Jeneyah McDonald is tired of using bottled water for everything: drinking, cooking, bathing.
In order to keep her two children safe, the resident of Flint, Mich., told them the city tap water was poisonous.
"I don't know any way to explain to a 6-year-old why you can't take a bath anymore every day, why you can't help mommy wash the dishes anymore," McDonald said earlier this year. "So I told him it's poison. And that way, he'll know I'm serious — don't play with it."
It's been just over a year since the city declared a state of emergency over lead-contaminated water, and McDonald is still using bottled water for everything.
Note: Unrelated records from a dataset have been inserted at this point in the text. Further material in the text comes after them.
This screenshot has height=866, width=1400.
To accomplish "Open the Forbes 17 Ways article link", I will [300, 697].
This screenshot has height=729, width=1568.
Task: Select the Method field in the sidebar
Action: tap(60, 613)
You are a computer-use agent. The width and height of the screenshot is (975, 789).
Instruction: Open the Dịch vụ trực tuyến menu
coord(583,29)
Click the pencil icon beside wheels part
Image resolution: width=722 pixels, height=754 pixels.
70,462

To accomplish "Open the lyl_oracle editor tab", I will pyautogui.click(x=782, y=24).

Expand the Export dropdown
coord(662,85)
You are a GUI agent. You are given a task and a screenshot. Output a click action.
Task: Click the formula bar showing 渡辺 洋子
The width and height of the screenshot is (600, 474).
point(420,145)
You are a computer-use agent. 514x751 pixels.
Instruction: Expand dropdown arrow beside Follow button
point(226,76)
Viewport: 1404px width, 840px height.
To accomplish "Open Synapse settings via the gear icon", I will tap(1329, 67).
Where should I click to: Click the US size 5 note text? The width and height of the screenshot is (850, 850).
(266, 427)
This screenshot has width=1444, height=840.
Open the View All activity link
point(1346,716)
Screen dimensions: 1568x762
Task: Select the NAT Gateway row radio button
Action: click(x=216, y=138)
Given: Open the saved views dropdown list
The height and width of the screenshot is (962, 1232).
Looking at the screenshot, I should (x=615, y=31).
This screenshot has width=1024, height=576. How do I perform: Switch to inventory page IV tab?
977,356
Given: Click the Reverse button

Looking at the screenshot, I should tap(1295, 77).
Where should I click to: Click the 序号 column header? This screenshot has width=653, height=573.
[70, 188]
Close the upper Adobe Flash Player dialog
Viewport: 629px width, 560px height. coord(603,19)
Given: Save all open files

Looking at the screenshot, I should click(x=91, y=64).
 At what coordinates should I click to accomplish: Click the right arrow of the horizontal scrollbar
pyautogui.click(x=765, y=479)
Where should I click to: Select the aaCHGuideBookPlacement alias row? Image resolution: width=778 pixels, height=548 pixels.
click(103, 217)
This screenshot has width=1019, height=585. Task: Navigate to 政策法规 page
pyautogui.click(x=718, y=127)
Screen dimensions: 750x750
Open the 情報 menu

Most of the old pipes still have not been replaced, and the state has spent more than $200 million on bottled water and water filters. Congress approved $170 million in aid earlier this month, but city officials say they will likely need tens of millions of dollars to replace all of the lead pipes.
Even though a court order required the state and city government to pay for water delivery, McDonald tells NPR's Ari Shapiro she still has to pick up cases of water herself. She says her son keeps asking her when this will be over.
"I tell him I don't know," McDonald says. "I tell him — at least on two different occasions — when you see a bulldozer out front digging up our front yard and replacing pipes, you'll know that the water is almost safe again, but until you see that. ... I remember when this first started he thought it was fun. It's no longer fun."